Information supplied =>
----------
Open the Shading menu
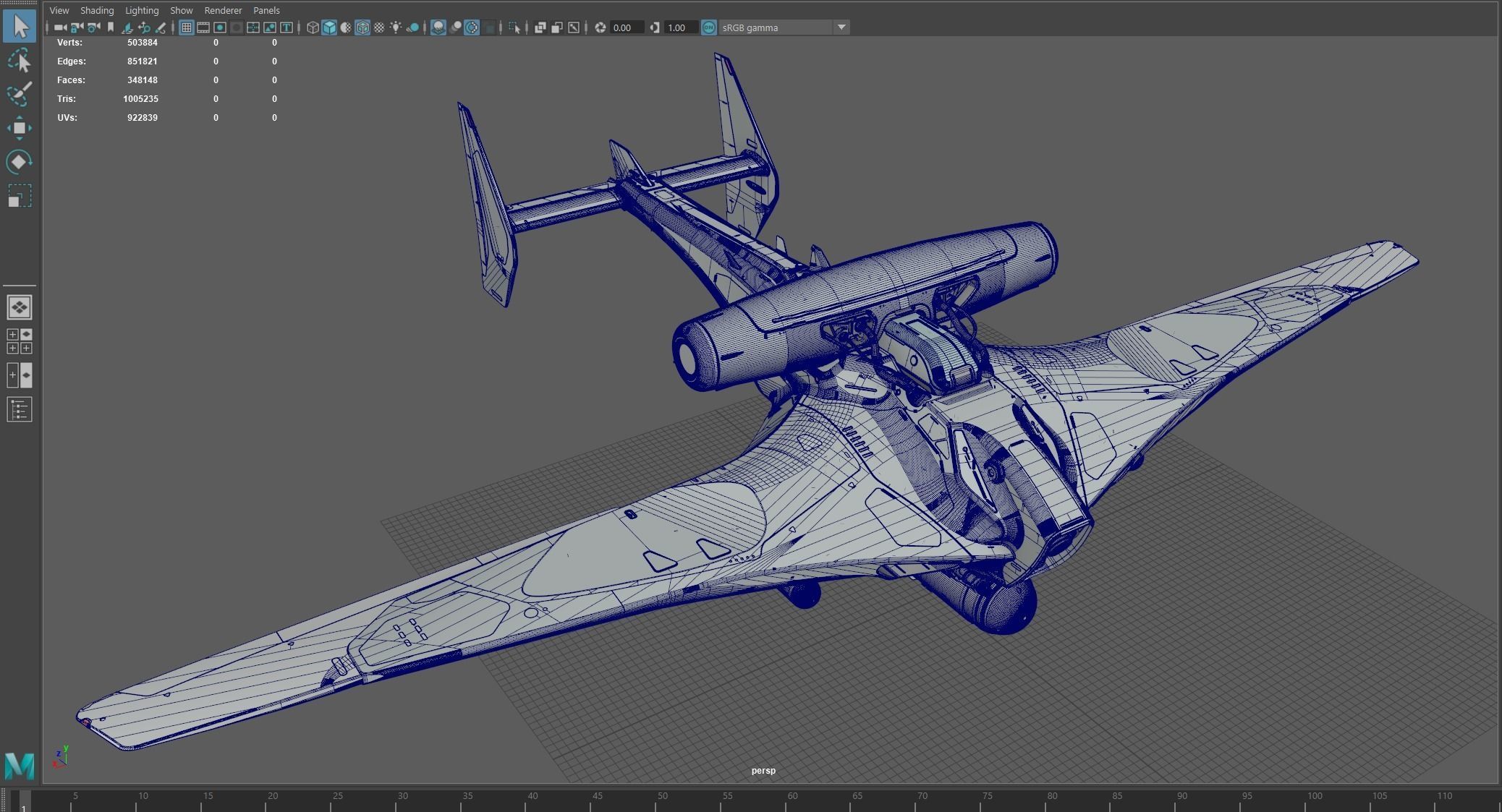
----------
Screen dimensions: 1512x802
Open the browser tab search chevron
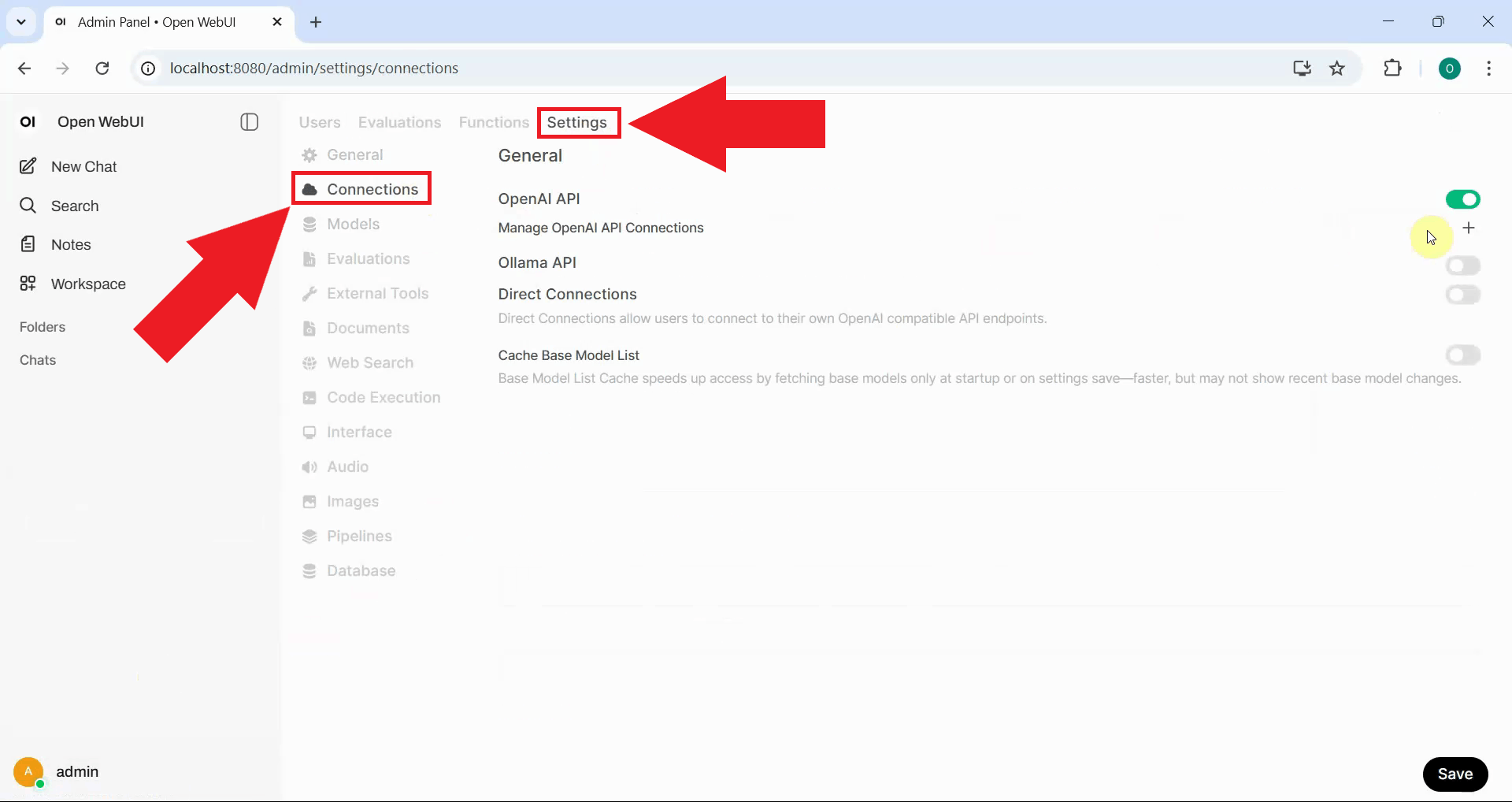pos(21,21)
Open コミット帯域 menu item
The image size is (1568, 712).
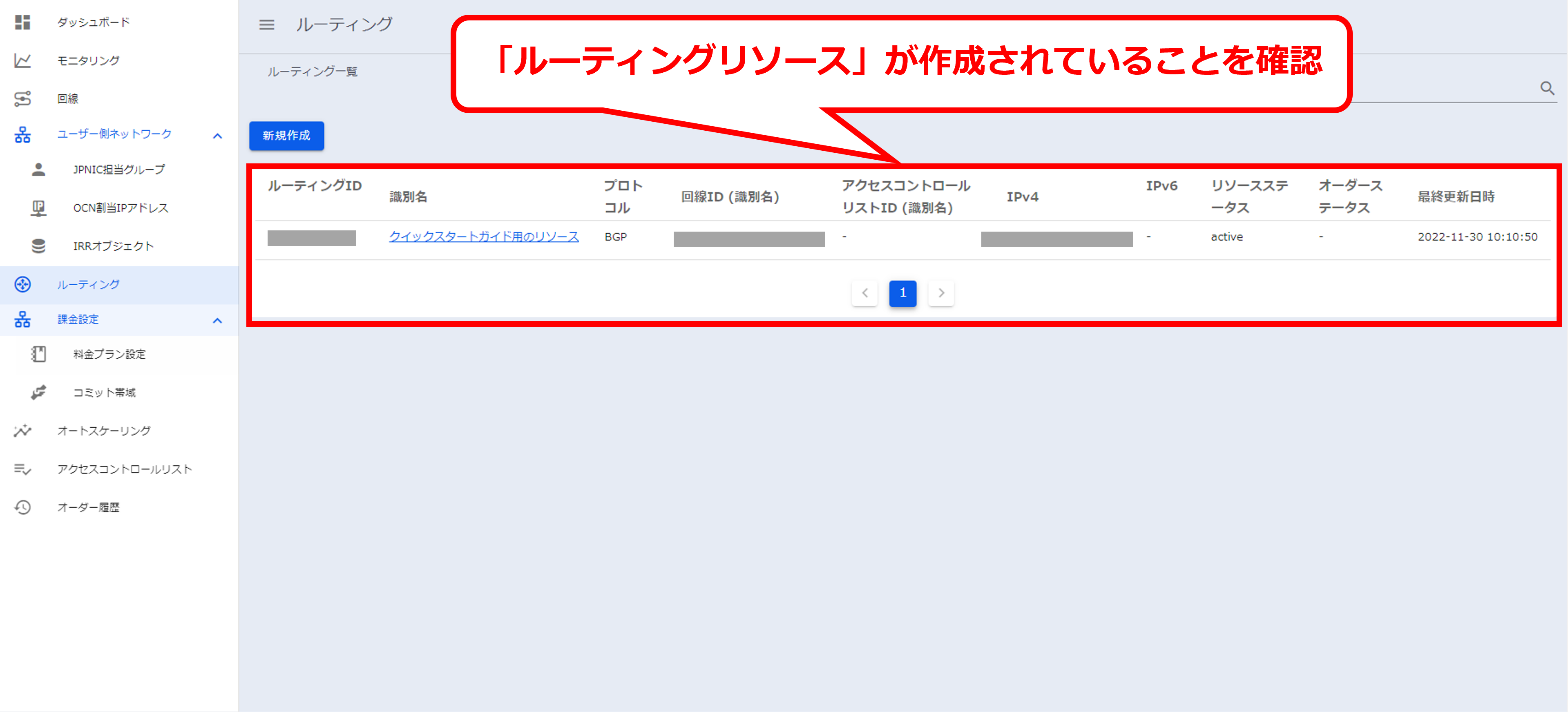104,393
----------
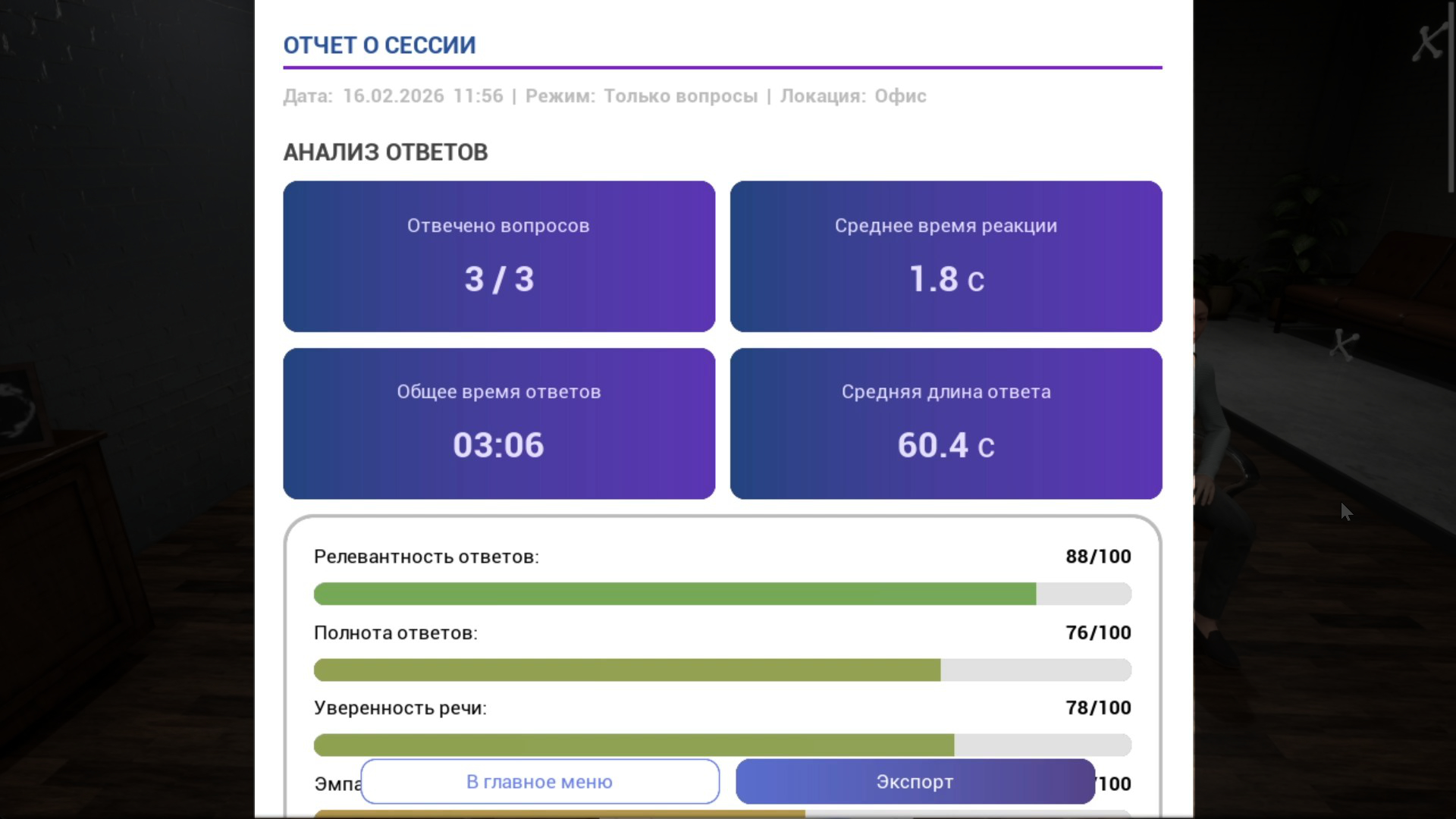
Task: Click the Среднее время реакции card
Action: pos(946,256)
----------
Task to complete =>
Across all the records, find the lines containing the word "menu" and reproduce each one.

Answer box =>
Open the Shading menu
Open コミット帯域 menu item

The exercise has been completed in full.